Note: renew_lifetime, ticket_lifetime parameters should be set according to the requirement as these are the life time defined for the Tickets (TGT) generated from the client side. If you are using external LDAP then realms parameter should match with the external LDAP server settings.

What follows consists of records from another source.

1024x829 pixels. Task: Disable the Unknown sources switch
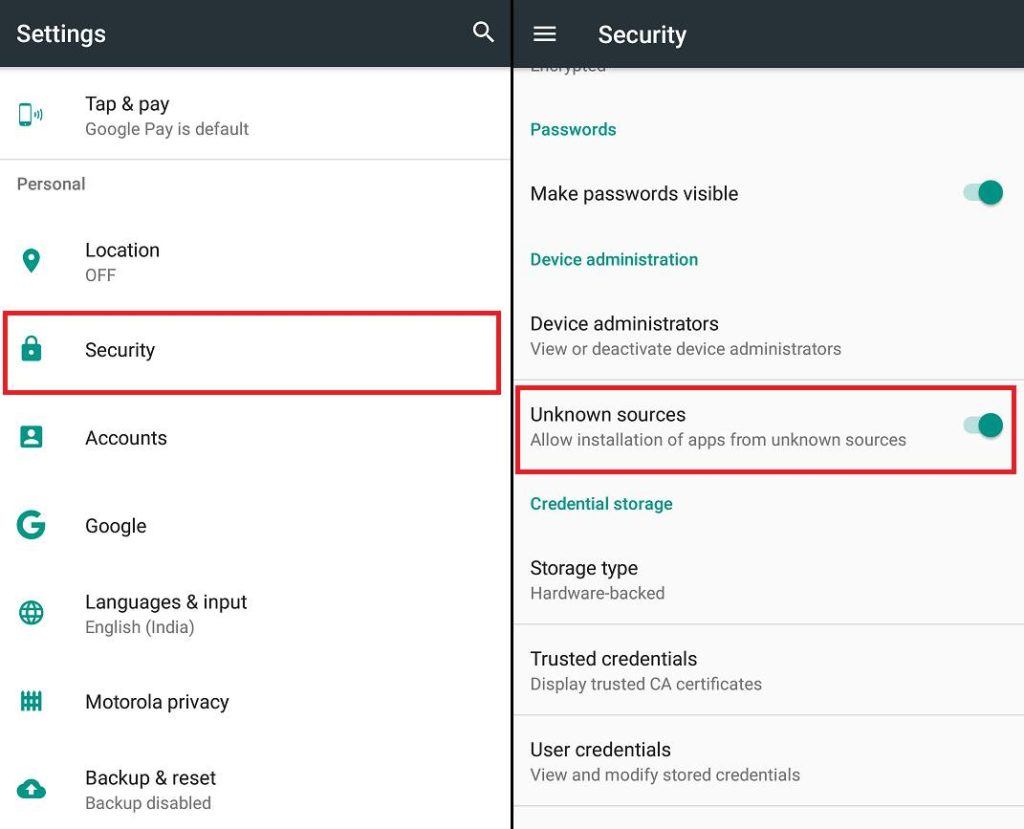coord(983,426)
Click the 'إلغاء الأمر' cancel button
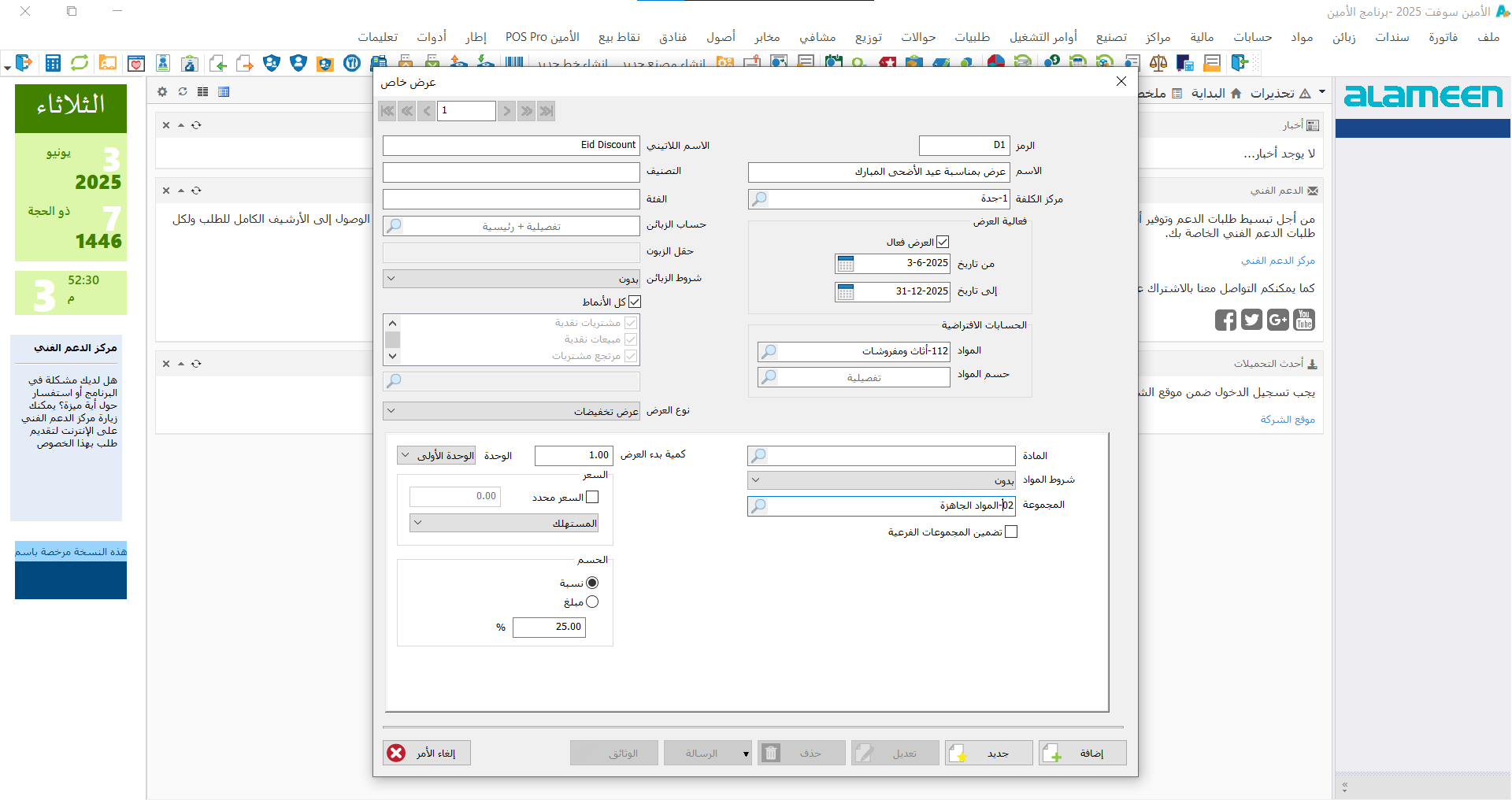The height and width of the screenshot is (800, 1512). click(426, 754)
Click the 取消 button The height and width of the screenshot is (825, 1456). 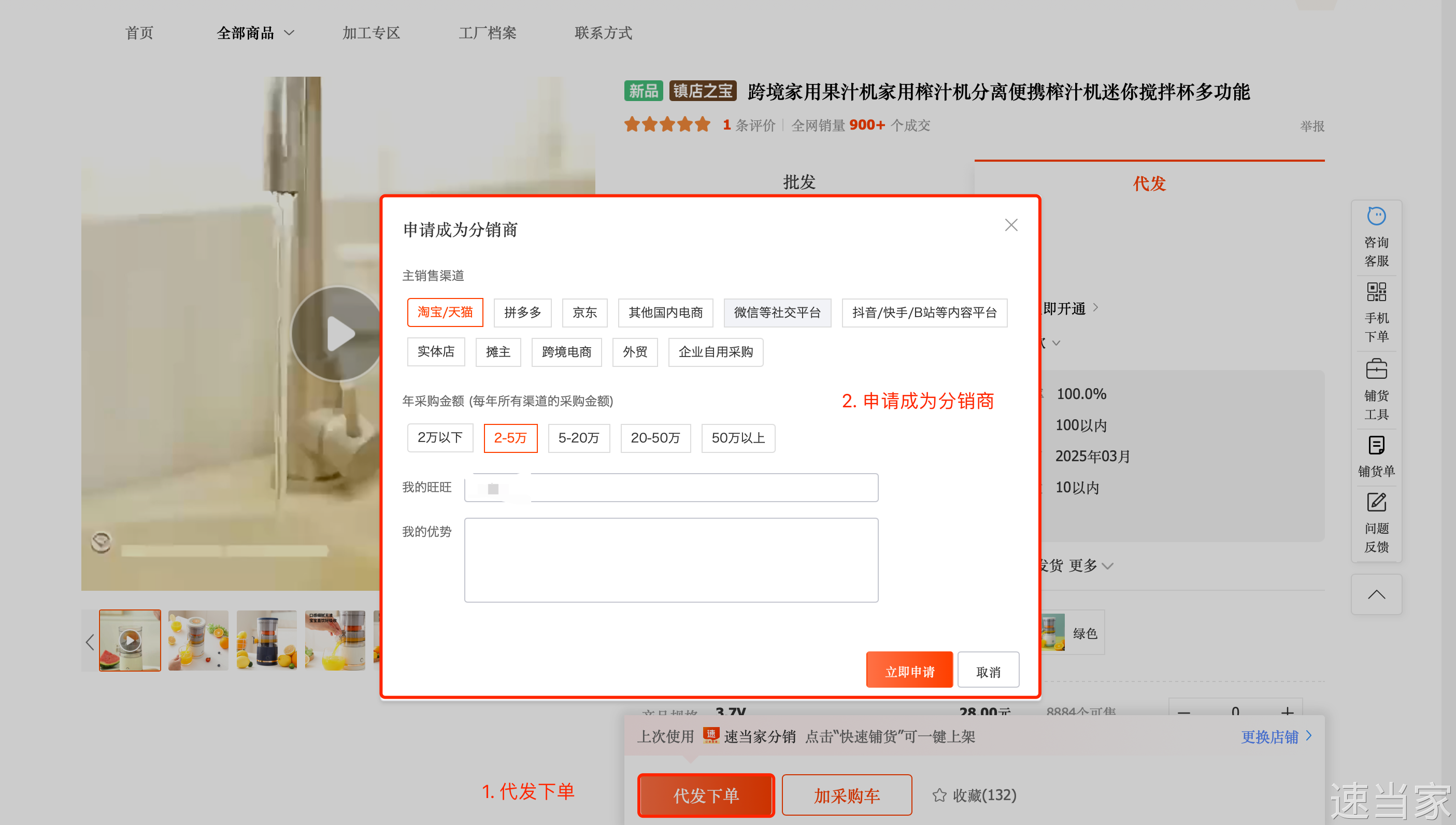click(x=988, y=672)
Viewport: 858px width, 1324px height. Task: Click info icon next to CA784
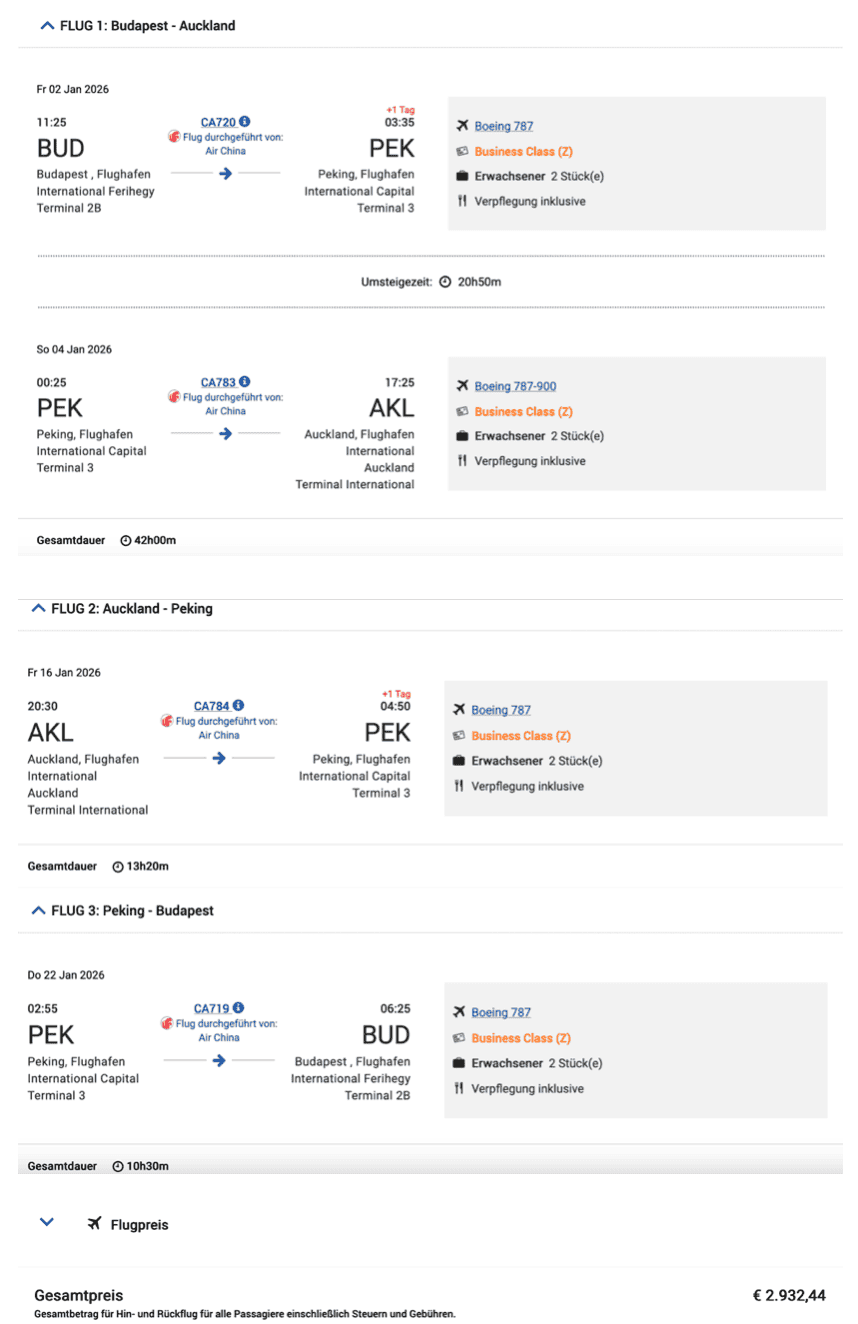tap(238, 706)
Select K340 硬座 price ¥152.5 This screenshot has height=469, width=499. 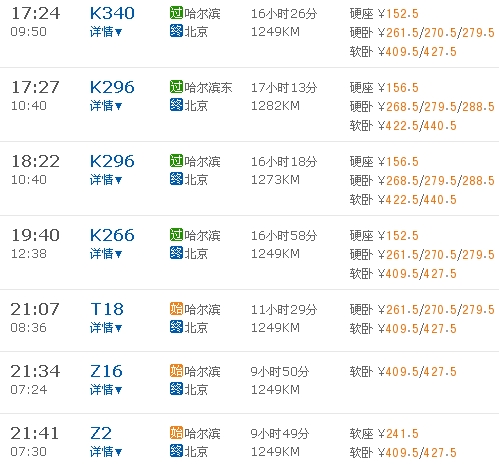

The letter used on those parameters denotes as below. More information is available from the internet.

d - days
h - hours
m- minutes
s - seconds


3. Create keytab with service principles



To create a keytab with the below service principals we will be using the ktutil utility

  • admin/node0 - password: admin
  • host/node0 - password : node0

To cache a principle key from the ktutil prompt

ktutil: addent -password -p <your principle> -k 1 -e <encryption algo>


Write keytab for the service principle

ktutil : write_kt <keytab file name>
e.g.
user@hostname:~$ ktutil
ktutil:  addent -password -p admin/node0@WSO2.ORG -k 1 -e des-cbc-md5
Password for admin/node0@WSO2.ORG:<admin>

ktutil:  addent -password -p host/node0@WSO2.ORG -k 1 -e des-cbc-md5
Password for host/node0@WSO2.ORG:<node0>

ktutil:  wkt hdfs2.keytab

ktutil: quit

From the same disk location keytab file created with the name hdfs2.keytab.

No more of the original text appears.